• _Records for this exercise_:
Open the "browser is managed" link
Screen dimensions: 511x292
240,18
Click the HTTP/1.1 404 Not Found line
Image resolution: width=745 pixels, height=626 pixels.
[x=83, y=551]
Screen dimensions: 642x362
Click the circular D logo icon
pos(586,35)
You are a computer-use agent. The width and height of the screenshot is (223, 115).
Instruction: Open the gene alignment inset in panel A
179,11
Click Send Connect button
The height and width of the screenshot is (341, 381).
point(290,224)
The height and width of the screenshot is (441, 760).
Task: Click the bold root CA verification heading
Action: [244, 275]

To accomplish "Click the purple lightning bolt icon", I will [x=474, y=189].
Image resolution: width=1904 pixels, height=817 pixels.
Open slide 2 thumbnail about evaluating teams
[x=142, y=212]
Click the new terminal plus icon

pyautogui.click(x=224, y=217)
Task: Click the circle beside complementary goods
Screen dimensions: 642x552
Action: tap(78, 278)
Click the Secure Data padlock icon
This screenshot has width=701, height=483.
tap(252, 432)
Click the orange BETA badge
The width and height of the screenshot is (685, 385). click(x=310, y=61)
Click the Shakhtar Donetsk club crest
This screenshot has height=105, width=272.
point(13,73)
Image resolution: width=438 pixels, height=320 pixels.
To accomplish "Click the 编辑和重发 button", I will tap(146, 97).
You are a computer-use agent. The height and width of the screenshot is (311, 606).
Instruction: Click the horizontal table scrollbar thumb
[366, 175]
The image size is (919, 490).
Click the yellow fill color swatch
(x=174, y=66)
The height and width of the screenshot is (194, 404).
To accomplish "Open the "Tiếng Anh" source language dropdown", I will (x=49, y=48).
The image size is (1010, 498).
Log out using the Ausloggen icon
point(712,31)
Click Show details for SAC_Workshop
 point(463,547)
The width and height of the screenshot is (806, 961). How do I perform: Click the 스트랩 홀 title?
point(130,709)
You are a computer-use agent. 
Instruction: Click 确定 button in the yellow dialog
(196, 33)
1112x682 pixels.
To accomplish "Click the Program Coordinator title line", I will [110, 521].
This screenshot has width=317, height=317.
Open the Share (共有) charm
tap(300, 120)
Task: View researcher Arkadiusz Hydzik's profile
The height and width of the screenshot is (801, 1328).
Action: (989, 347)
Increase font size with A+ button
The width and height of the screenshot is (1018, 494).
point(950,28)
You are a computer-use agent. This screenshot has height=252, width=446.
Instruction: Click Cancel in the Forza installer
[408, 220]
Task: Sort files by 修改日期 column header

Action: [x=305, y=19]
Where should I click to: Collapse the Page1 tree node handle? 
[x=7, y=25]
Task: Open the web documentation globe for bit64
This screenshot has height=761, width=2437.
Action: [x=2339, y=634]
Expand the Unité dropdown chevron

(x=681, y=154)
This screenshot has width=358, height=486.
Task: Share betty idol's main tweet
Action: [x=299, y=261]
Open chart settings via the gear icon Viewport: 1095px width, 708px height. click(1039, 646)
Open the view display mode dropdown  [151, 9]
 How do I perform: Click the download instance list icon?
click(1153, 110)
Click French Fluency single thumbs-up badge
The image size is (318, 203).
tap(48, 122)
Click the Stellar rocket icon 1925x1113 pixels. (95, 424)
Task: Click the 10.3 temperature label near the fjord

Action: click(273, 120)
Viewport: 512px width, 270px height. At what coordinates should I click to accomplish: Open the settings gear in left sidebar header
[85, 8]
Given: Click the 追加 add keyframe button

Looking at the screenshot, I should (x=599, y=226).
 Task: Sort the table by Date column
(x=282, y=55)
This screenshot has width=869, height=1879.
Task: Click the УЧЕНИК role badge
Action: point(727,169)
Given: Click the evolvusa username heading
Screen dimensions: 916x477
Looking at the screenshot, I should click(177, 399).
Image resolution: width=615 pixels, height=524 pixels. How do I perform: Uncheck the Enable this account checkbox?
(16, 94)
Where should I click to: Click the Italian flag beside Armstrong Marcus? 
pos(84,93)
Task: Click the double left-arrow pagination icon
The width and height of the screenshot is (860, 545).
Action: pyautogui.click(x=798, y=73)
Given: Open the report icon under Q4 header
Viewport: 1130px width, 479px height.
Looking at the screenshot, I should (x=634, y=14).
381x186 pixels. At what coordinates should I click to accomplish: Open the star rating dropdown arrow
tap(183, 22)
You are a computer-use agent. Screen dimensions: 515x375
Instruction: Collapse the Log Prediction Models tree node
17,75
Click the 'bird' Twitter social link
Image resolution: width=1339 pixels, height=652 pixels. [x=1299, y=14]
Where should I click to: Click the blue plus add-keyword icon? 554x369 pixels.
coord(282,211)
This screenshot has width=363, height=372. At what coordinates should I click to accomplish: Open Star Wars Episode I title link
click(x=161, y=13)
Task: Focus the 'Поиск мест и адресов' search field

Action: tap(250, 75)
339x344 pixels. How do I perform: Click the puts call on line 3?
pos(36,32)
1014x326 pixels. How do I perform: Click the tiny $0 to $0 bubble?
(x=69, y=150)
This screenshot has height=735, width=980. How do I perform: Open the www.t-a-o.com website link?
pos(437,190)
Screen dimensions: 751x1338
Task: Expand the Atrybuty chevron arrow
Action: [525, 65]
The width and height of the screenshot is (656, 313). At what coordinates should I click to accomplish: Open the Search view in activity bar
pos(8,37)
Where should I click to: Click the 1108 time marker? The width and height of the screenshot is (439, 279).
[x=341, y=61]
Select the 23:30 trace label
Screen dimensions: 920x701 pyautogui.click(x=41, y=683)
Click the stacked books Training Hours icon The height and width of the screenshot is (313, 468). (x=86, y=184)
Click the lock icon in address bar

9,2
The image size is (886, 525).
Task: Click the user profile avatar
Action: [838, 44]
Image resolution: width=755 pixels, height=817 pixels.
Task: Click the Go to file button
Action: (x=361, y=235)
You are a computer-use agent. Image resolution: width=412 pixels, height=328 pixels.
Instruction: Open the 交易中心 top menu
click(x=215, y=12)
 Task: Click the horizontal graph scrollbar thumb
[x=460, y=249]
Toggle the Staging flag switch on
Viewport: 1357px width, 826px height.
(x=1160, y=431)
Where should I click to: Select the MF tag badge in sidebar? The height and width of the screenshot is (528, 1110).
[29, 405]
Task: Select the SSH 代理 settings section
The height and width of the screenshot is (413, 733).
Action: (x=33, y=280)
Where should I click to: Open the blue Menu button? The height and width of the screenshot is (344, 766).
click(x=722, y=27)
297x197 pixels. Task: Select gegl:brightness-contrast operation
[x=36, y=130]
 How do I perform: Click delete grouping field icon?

• _Activity_: Your task is to restate the material above word for word.

• _Exercise result_:
Open the "browser is managed" link
Screen dimensions: 511x292
240,18
Click the HTTP/1.1 404 Not Found line
Image resolution: width=745 pixels, height=626 pixels.
[x=83, y=551]
Screen dimensions: 642x362
Click the circular D logo icon
pos(586,35)
You are a computer-use agent. The width and height of the screenshot is (223, 115).
Instruction: Open the gene alignment inset in panel A
179,11
Click Send Connect button
The height and width of the screenshot is (341, 381).
point(290,224)
The height and width of the screenshot is (441, 760).
Task: Click the bold root CA verification heading
Action: [244, 275]

To accomplish "Click the purple lightning bolt icon", I will [x=474, y=189].
Image resolution: width=1904 pixels, height=817 pixels.
Open slide 2 thumbnail about evaluating teams
[x=142, y=212]
Click the new terminal plus icon

pyautogui.click(x=224, y=217)
Task: Click the circle beside complementary goods
Screen dimensions: 642x552
Action: tap(78, 278)
Click the Secure Data padlock icon
This screenshot has width=701, height=483.
tap(252, 432)
Click the orange BETA badge
The width and height of the screenshot is (685, 385). click(x=310, y=61)
Click the Shakhtar Donetsk club crest
This screenshot has height=105, width=272.
point(13,73)
Image resolution: width=438 pixels, height=320 pixels.
To accomplish "Click the 编辑和重发 button", I will tap(146, 97).
You are a computer-use agent. The height and width of the screenshot is (311, 606).
Instruction: Click the horizontal table scrollbar thumb
[366, 175]
The image size is (919, 490).
Click the yellow fill color swatch
(x=174, y=66)
The height and width of the screenshot is (194, 404).
To accomplish "Open the "Tiếng Anh" source language dropdown", I will (x=49, y=48).
The image size is (1010, 498).
Log out using the Ausloggen icon
point(712,31)
Click Show details for SAC_Workshop
 point(463,547)
The width and height of the screenshot is (806, 961). How do I perform: Click the 스트랩 홀 title?
point(130,709)
You are a computer-use agent. 
Instruction: Click 确定 button in the yellow dialog
(196, 33)
1112x682 pixels.
To accomplish "Click the Program Coordinator title line", I will [110, 521].
This screenshot has width=317, height=317.
Open the Share (共有) charm
tap(300, 120)
Task: View researcher Arkadiusz Hydzik's profile
The height and width of the screenshot is (801, 1328).
Action: (989, 347)
Increase font size with A+ button
The width and height of the screenshot is (1018, 494).
point(950,28)
You are a computer-use agent. This screenshot has height=252, width=446.
Instruction: Click Cancel in the Forza installer
[408, 220]
Task: Sort files by 修改日期 column header

Action: [x=305, y=19]
Where should I click to: Collapse the Page1 tree node handle? 
[x=7, y=25]
Task: Open the web documentation globe for bit64
This screenshot has height=761, width=2437.
Action: [x=2339, y=634]
Expand the Unité dropdown chevron

(x=681, y=154)
This screenshot has width=358, height=486.
Task: Share betty idol's main tweet
Action: [x=299, y=261]
Open chart settings via the gear icon Viewport: 1095px width, 708px height. click(1039, 646)
Open the view display mode dropdown  [151, 9]
 How do I perform: Click the download instance list icon?
click(1153, 110)
Click French Fluency single thumbs-up badge
The image size is (318, 203).
tap(48, 122)
Click the Stellar rocket icon 1925x1113 pixels. (95, 424)
Task: Click the 10.3 temperature label near the fjord

Action: click(273, 120)
Viewport: 512px width, 270px height. At what coordinates should I click to accomplish: Open the settings gear in left sidebar header
[85, 8]
Given: Click the 追加 add keyframe button

Looking at the screenshot, I should (x=599, y=226).
 Task: Sort the table by Date column
(x=282, y=55)
This screenshot has width=869, height=1879.
Task: Click the УЧЕНИК role badge
Action: point(727,169)
Given: Click the evolvusa username heading
Screen dimensions: 916x477
Looking at the screenshot, I should click(177, 399).
Image resolution: width=615 pixels, height=524 pixels. How do I perform: Uncheck the Enable this account checkbox?
(16, 94)
Where should I click to: Click the Italian flag beside Armstrong Marcus? 
pos(84,93)
Task: Click the double left-arrow pagination icon
The width and height of the screenshot is (860, 545).
Action: pyautogui.click(x=798, y=73)
Given: Open the report icon under Q4 header
Viewport: 1130px width, 479px height.
Looking at the screenshot, I should (x=634, y=14).
381x186 pixels. At what coordinates should I click to accomplish: Open the star rating dropdown arrow
tap(183, 22)
You are a computer-use agent. Screen dimensions: 515x375
Instruction: Collapse the Log Prediction Models tree node
17,75
Click the 'bird' Twitter social link
Image resolution: width=1339 pixels, height=652 pixels. [x=1299, y=14]
Where should I click to: Click the blue plus add-keyword icon? 554x369 pixels.
coord(282,211)
This screenshot has width=363, height=372. At what coordinates should I click to accomplish: Open Star Wars Episode I title link
click(x=161, y=13)
Task: Focus the 'Поиск мест и адресов' search field

Action: tap(250, 75)
339x344 pixels. How do I perform: Click the puts call on line 3?
pos(36,32)
1014x326 pixels. How do I perform: Click the tiny $0 to $0 bubble?
(x=69, y=150)
This screenshot has height=735, width=980. How do I perform: Open the www.t-a-o.com website link?
pos(437,190)
Screen dimensions: 751x1338
Task: Expand the Atrybuty chevron arrow
Action: [525, 65]
The width and height of the screenshot is (656, 313). At what coordinates should I click to accomplish: Open the Search view in activity bar
pos(8,37)
Where should I click to: Click the 1108 time marker? The width and height of the screenshot is (439, 279).
[x=341, y=61]
Select the 23:30 trace label
Screen dimensions: 920x701 pyautogui.click(x=41, y=683)
Click the stacked books Training Hours icon The height and width of the screenshot is (313, 468). (x=86, y=184)
Click the lock icon in address bar

9,2
The image size is (886, 525).
Task: Click the user profile avatar
Action: [838, 44]
Image resolution: width=755 pixels, height=817 pixels.
Task: Click the Go to file button
Action: (x=361, y=235)
You are a computer-use agent. Image resolution: width=412 pixels, height=328 pixels.
Instruction: Open the 交易中心 top menu
click(x=215, y=12)
 Task: Click the horizontal graph scrollbar thumb
[x=460, y=249]
Toggle the Staging flag switch on
Viewport: 1357px width, 826px height.
(x=1160, y=431)
Where should I click to: Select the MF tag badge in sidebar? The height and width of the screenshot is (528, 1110).
[29, 405]
Task: Select the SSH 代理 settings section
The height and width of the screenshot is (413, 733).
Action: (x=33, y=280)
Where should I click to: Open the blue Menu button? The height and width of the screenshot is (344, 766).
click(x=722, y=27)
297x197 pixels. Task: Select gegl:brightness-contrast operation
[x=36, y=130]
 How do I perform: Click delete grouping field icon?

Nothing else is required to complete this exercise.